Public health experts have noted a disturbing decline in COVID-19 testing in recent weeks, threatening to leave them blind as dangerous variants make their way to the U.S. The trend has diverse causes, but officials warn that vaccination effectiveness could be blunted if testing can’t keep up, The New York Times reports.
On average, testing has fallen 30%. Some areas have seen even sharper declines, like the 50% drop in Michigan since November. Delaware’s testing has fallen by two-thirds.
“It’s shocking how quickly we’ve gone from moving at 100 miles an hour to about 25,” Dr. Clemens Hong, leader of Los Angeles County’s testing efforts, told The Associated Press.
The cause hasn’t been conclusively found, and experts speculate that a multitude of forces could be at work. With the holiday travel season over, people aren’t getting exposed as often. Extreme weather and the resource drain of vaccination efforts have forced testing sites to close down. Fatigue could also be a factor: as the pandemic stretches on, people have proven less willing to follow safety guidelines.
“My sense is that it’s probably that there are fewer options for testing, fewer communications about it, people may be perceiving that it’s less necessary — maybe they just don’t see the point anymore,” Dr. Jennifer Nuzzo, with the Johns Hopkins Bloomberg School of Public Health, told The New York Times.

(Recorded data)
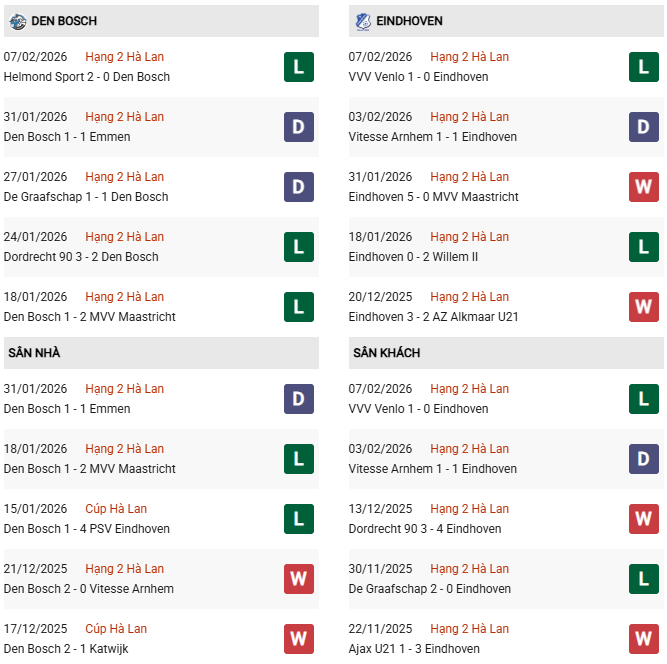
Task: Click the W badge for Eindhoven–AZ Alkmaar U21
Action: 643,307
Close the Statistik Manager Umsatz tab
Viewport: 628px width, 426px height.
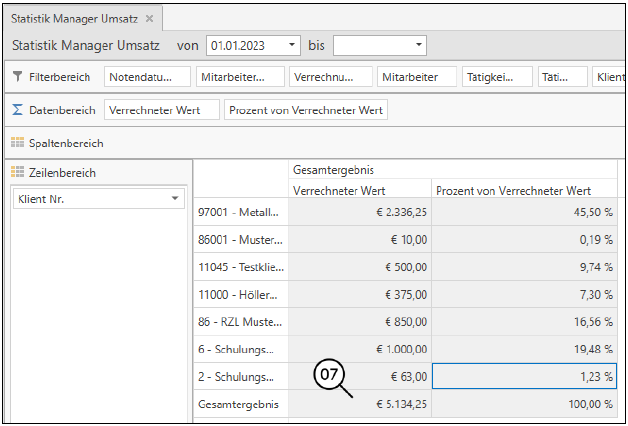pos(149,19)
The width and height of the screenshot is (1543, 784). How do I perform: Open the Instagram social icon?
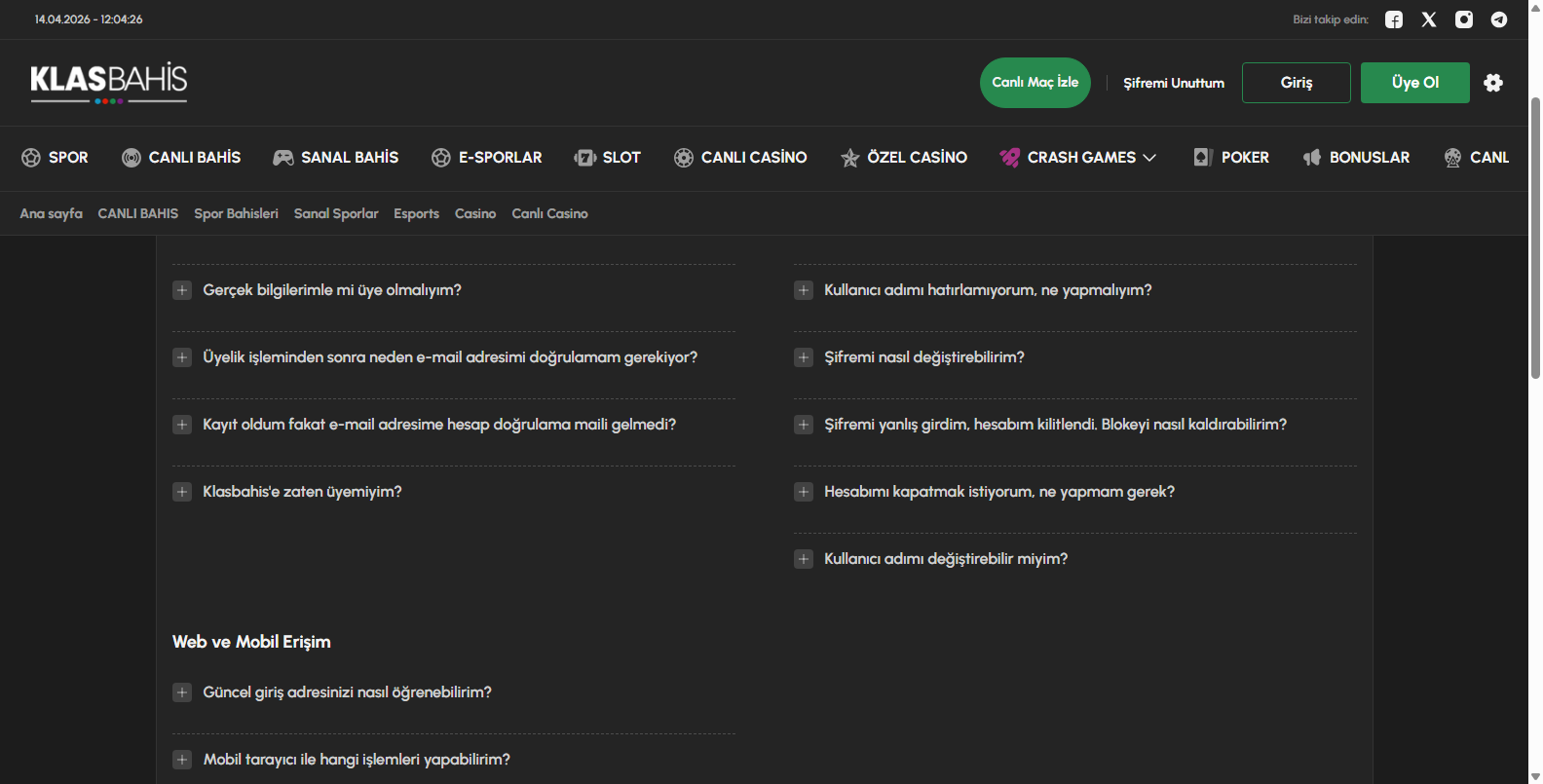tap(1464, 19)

Task description: Put this sentence from the COVID-19 testing article into Spanish: "On average, testing has fallen 30%." The entries are separate material from the text about COVID-19 testing.

Reply to the task: En promedio, las pruebas han disminuido un 30 %.